Hacking, braquage et rébellion

(Hacking, Heists & Flaming Arrows)

  1. Robin des Bois, prince des hackers

    Robin Hood est un ado de douze ans. Petit mais sportif, il pratique avec le même talent l’informatique que le tir à l’arc. La ville, Locksley, où il habite avec son père, Ardagh, et son demi-frère, John, est tombé sous la coupe de mafieux, avec à leur tête Guy Gisborne. Ce dernier a été, en des temps reculés, l’un des meilleurs amis d’Ardagh et de Marjorie Kovacevic, tous les trois ayant fondé un empire commercial avant que le père de Robin ne se désintéresse de ces considérations capitalistes. Mais voilà que les événements se mettent à s’acharner sur la famille Hood : une tentative de fraude aux bulletins de notes qui tourne court pour Robin, des mots déplacés d’Ardagh à propos de Gisborne qui le conduisent en prison, et une fuite du collégien dans la forêt de Sherwood auprès d’autres opprimés. Le début d’une rébellion ?

    Inutile de présenter Robert Muchamore : on lui doit, entre autres, les célébrissimes série CHERUB et Henderson’s Boys. Voilà qu’il entreprend une nouvelle saga (quatre tomes ont déjà paru outre-Manche), débutant avec ce Hacking, braquage et rébellion.
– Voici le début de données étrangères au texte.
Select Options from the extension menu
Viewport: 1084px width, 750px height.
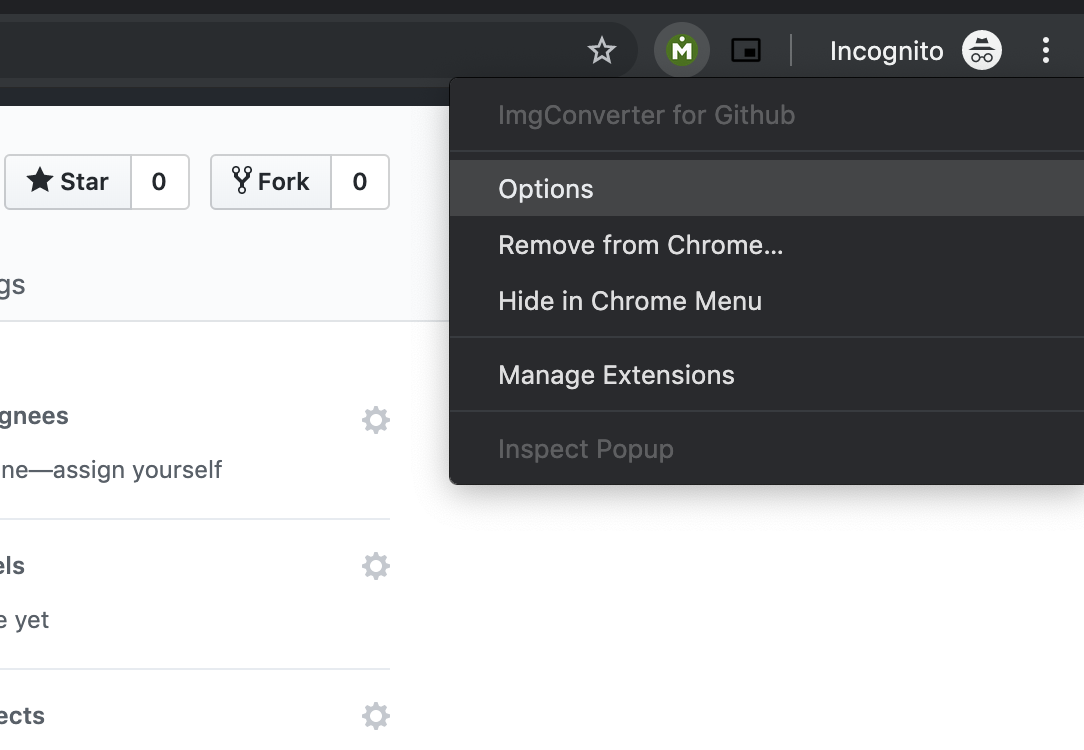(x=546, y=189)
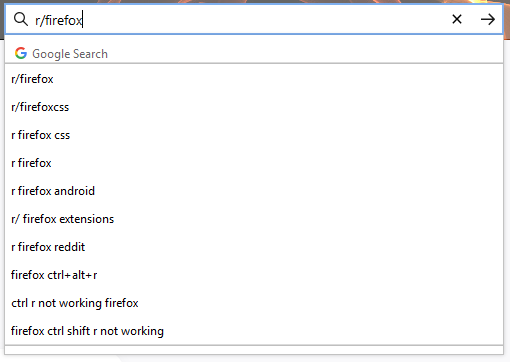Image resolution: width=510 pixels, height=362 pixels.
Task: Place cursor in typed 'r/firefox' query text
Action: point(59,20)
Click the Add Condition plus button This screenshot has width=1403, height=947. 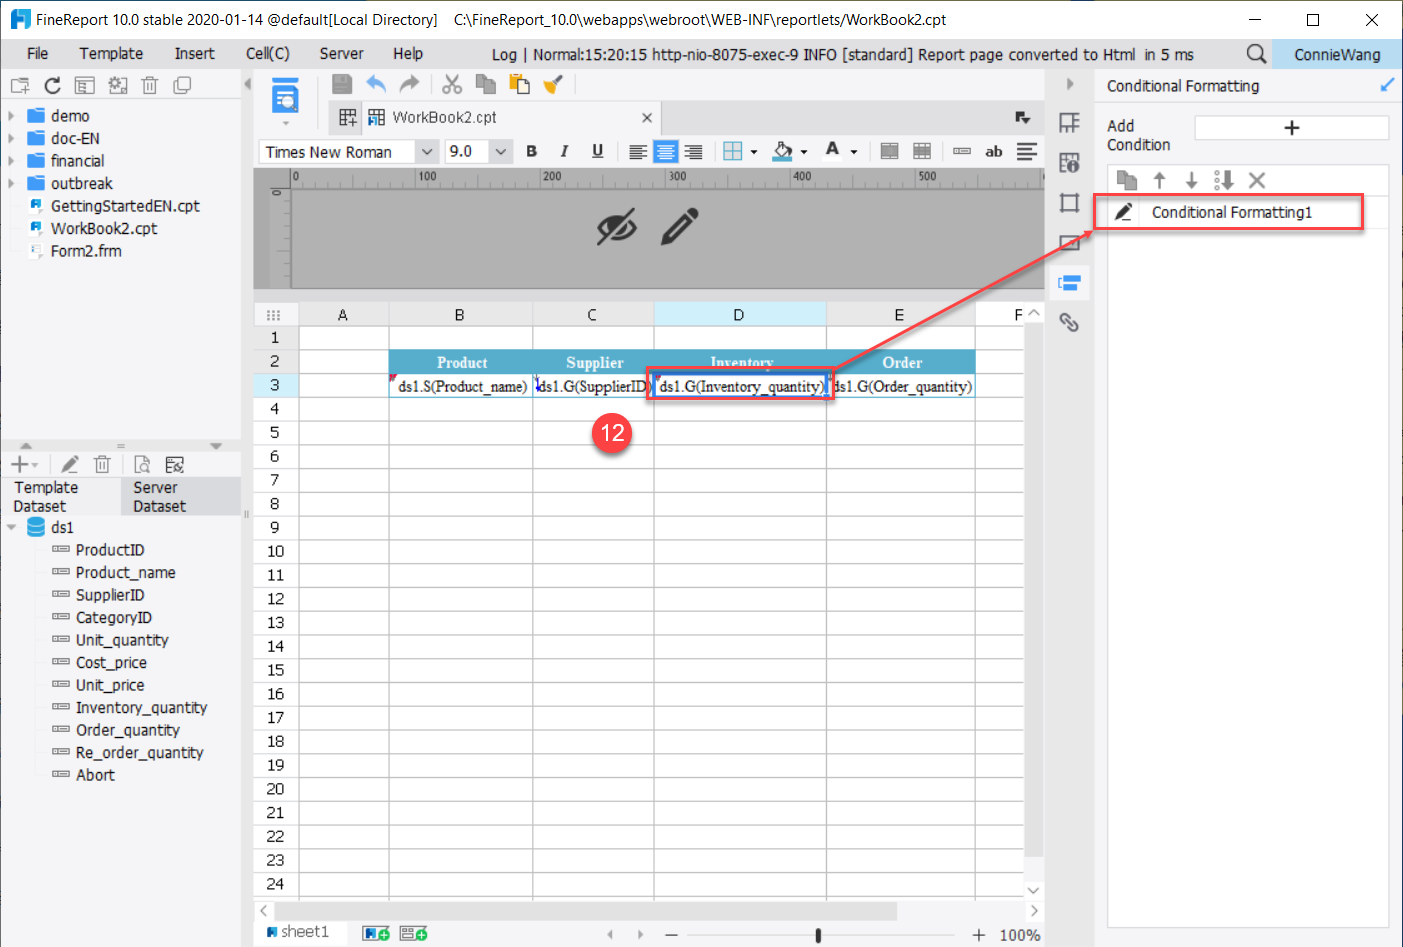(1291, 127)
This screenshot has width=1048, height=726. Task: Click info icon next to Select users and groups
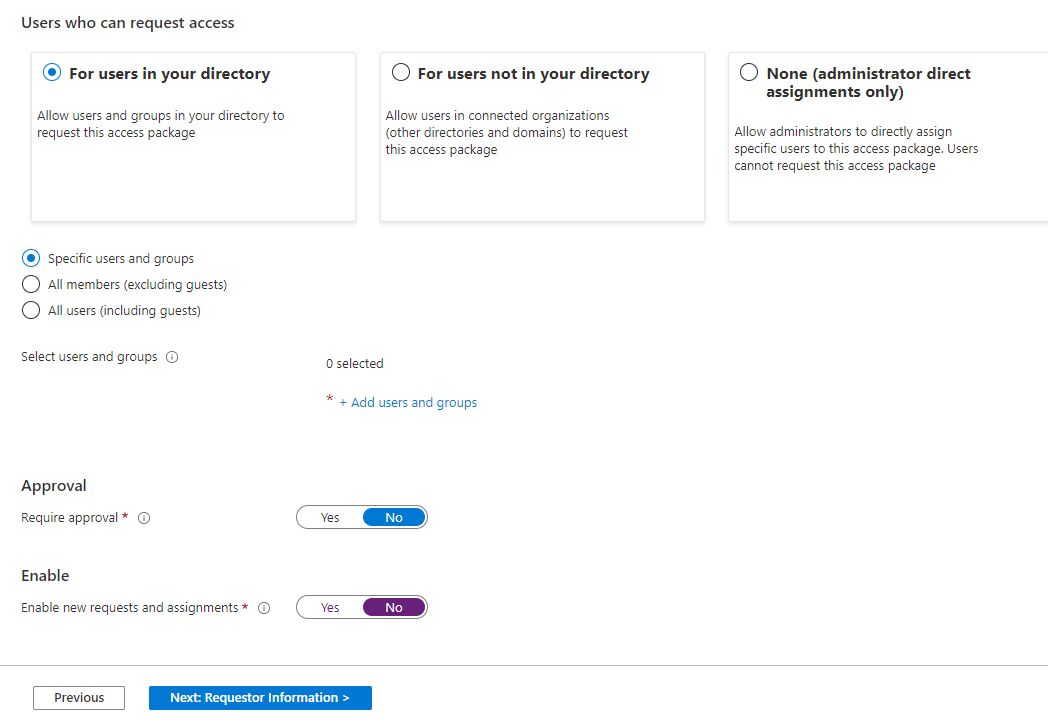point(172,357)
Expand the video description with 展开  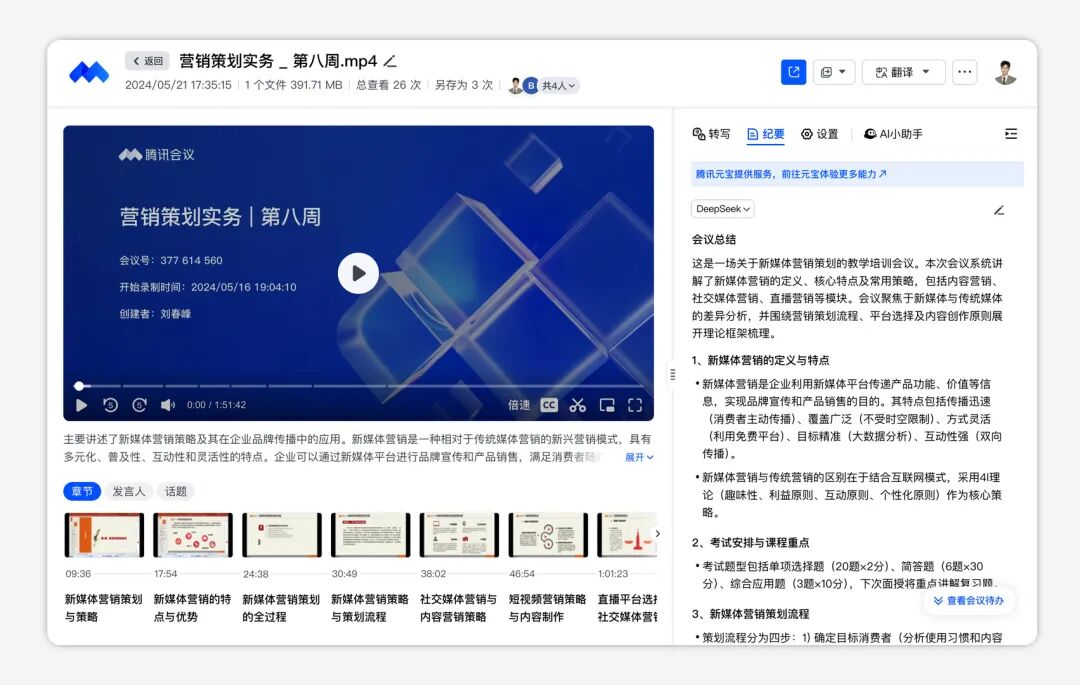pos(639,457)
Les fans de l’auteur seront assurément séduits : les personnages sont habilement campés, d’autant que la forêt de Sherwood recèle de nombreux protagonistes croustillants et que l’on aura indéniablement plaisir à suivre. L’action est également bien présente, entre courses-poursuites, braquages informatiques de distributeurs de billets, combats à l’arc et autres échauffourées bien senties. C’est aussi l’occasion pour Robert Muchamore, sous couvert de littérature destinée à la jeunesse, de décocher quelques piques bien senties et jamais inutiles quant au mercantilisme, la fidélité aux siens, le sens de la famille, le militantisme, sans oublier des notes d’un humour salvateur, notamment dans les dialogues entre adolescents et certaines scènes (Guy Gisborne reçoit tout de même l’un des traits de Robin dans les testicules).

    Voilà une entame très réussie pour cette nouvelle série. Il fallait tout le toupet, mais surtout tout le talent de Robert Muchamore pour reprendre le héros légendaire anglais ainsi que son univers et les transposer dans un contexte contemporain. Lorsqu’en outre, l’essai est réussi, on ne peut qu’applaudir vivement tout en piaffant d’impatience à propos du deuxième tome, Piracy, Paintballs & Zebras.